In most cases the valve used to open the well and shut it in is not exactly at sandface level. In most cases it will be at surface. Even in the case of downhole shut in there is always a volume that will act as a cushion between the sandface and the valve. As a result, wellbore dynamics create a time lag between the sandface and the surface, or the valve, or the choke. This is what we generally call wellbore storage and skin factor we will review afterwards.
Let us take the case of a well opened and shut in at surface. When you open the well the initial surface production will be coming from the decompression of the fluid trapped in the wellbore. In the initial seconds or minutes of the flow the sandface will not even “know” that the well is opened and the sandface rate will remain virtually zero. Naturally, at some stage we get to a mass equilibrium, for example, this sandface mass rate reaches the surface mass rate. This is the time of the end of the wellbore storage. Conversely, if the well in shut in at surface, the surface rate will go immediately to zero while the sandface does not know about it.

The time of wellbore storage will be this transition time between the effective shut-in time and the time at which the reservoir stops flowing into the well.

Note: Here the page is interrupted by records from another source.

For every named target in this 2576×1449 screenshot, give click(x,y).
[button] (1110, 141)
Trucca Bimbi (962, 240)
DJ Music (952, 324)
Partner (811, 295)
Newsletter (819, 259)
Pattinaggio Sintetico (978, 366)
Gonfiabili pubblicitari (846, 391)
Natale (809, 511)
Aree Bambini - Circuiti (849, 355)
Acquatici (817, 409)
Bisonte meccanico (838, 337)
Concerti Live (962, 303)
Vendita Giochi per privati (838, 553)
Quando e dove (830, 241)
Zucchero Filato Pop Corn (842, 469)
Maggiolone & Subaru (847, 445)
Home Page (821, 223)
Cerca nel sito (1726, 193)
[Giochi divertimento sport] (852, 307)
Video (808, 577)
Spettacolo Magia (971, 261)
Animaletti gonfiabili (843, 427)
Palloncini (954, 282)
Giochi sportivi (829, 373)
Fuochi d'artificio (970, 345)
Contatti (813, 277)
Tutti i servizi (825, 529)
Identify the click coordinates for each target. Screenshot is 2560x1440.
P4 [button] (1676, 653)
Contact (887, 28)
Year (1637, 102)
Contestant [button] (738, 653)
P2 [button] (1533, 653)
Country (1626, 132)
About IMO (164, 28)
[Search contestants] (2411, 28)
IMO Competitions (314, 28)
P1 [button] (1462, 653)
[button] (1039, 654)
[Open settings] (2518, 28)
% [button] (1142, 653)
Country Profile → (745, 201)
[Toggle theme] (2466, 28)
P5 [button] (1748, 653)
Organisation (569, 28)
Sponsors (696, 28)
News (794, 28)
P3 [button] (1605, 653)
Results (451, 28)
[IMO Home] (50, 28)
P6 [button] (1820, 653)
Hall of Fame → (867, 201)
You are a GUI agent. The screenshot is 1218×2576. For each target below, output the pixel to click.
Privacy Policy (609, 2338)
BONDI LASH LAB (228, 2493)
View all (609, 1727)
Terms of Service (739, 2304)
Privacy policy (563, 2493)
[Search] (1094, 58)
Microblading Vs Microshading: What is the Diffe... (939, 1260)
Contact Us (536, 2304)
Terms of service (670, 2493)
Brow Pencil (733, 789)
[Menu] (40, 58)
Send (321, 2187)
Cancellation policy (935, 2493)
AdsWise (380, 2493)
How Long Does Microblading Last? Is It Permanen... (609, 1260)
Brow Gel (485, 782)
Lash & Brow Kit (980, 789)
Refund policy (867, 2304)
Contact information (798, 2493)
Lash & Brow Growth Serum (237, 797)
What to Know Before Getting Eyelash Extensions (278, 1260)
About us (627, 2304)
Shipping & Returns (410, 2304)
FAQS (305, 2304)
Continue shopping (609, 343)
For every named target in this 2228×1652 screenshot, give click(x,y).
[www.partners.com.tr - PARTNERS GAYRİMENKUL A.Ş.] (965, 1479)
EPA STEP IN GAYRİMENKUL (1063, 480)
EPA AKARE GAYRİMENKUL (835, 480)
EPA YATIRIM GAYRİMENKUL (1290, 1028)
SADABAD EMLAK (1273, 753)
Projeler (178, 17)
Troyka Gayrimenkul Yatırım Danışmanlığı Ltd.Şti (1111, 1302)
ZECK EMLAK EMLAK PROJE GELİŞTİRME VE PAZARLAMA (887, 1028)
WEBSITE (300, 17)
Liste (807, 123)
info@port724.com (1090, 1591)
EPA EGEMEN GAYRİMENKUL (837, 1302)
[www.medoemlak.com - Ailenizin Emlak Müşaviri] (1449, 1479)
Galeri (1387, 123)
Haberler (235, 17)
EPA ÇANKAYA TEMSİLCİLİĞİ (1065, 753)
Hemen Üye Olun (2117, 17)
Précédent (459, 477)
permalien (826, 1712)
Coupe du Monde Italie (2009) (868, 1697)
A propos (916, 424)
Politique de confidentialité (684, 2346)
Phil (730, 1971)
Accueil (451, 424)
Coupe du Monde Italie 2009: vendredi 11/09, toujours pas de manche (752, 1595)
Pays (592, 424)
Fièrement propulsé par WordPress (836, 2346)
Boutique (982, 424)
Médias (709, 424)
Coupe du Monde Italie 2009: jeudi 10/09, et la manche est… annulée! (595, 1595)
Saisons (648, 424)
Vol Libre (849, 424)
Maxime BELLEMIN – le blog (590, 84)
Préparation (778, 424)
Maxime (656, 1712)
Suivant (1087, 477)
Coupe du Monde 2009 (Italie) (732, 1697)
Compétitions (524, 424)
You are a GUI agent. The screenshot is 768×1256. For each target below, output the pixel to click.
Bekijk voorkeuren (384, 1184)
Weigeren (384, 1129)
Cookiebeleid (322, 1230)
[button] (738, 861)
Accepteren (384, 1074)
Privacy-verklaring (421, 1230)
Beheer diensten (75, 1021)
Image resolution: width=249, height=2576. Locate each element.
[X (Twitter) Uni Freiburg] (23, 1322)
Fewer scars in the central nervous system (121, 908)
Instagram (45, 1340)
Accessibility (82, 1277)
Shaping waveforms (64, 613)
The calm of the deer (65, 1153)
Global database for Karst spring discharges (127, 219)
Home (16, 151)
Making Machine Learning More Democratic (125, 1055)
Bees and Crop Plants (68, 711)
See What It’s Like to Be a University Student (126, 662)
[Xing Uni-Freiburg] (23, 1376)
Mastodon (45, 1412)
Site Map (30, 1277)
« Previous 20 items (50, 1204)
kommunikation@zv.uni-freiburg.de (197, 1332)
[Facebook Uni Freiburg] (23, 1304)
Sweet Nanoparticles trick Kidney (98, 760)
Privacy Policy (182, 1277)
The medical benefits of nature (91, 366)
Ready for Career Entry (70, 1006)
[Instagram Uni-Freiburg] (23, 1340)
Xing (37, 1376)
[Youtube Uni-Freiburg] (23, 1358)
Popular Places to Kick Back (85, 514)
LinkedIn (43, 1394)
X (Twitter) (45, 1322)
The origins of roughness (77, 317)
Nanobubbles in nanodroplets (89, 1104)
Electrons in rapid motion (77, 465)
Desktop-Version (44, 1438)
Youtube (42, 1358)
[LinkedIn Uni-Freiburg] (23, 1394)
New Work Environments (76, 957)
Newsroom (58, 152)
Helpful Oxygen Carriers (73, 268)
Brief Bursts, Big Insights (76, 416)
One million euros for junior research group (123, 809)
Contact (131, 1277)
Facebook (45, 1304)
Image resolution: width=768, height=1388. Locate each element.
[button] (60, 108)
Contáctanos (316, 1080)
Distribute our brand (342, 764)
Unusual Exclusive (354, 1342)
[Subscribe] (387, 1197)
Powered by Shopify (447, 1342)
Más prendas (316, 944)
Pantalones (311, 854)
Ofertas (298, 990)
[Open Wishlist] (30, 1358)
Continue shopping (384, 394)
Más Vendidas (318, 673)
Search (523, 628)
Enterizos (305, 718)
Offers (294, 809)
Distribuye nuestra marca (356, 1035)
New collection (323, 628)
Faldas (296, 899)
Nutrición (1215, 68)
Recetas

There are two main types of wellbore storage. The first one is modeled by the compression or decompression of the wellbore fluid in the wellbore volume. The second type of wellbore storage is linked to the rise of the liquid level present in the wellbore.
Wellbore storage and Skin factor difference
The skin effect quantifies the difference between the productivity of a well in an ideal case and its effective productivity in reality.
- If after drilling, completion, cementing and perforating, the pressure drop for a given production into the wellbore is identical to the one you would forecast in the ideal case for the same geometry, the skin is zero.
- Very often, the reservoir near the wellbore had been invaded and the effective permeability around the well is lowered, thus a higher pressure drop results for a given production. The skin is then positive.
- Conversely, a stimulated well will have better productivity, hence a lower pressure drop for a given production. The skin is then considered negative.
Skin may not be constant in time. During the initial “Clean-up” period in a well test, skin has a tendency to reduce. Conversely, over long period of times, completed wells may get damaged reducing productivity, hence an increasing skin.
We will consider that a well has a constant skin when the additional pressure drop is proportional to the sandface rate. The skin is a dimensionless factor representative of a pressure change, and integrates the same coefficients as the one in Darcy’s law.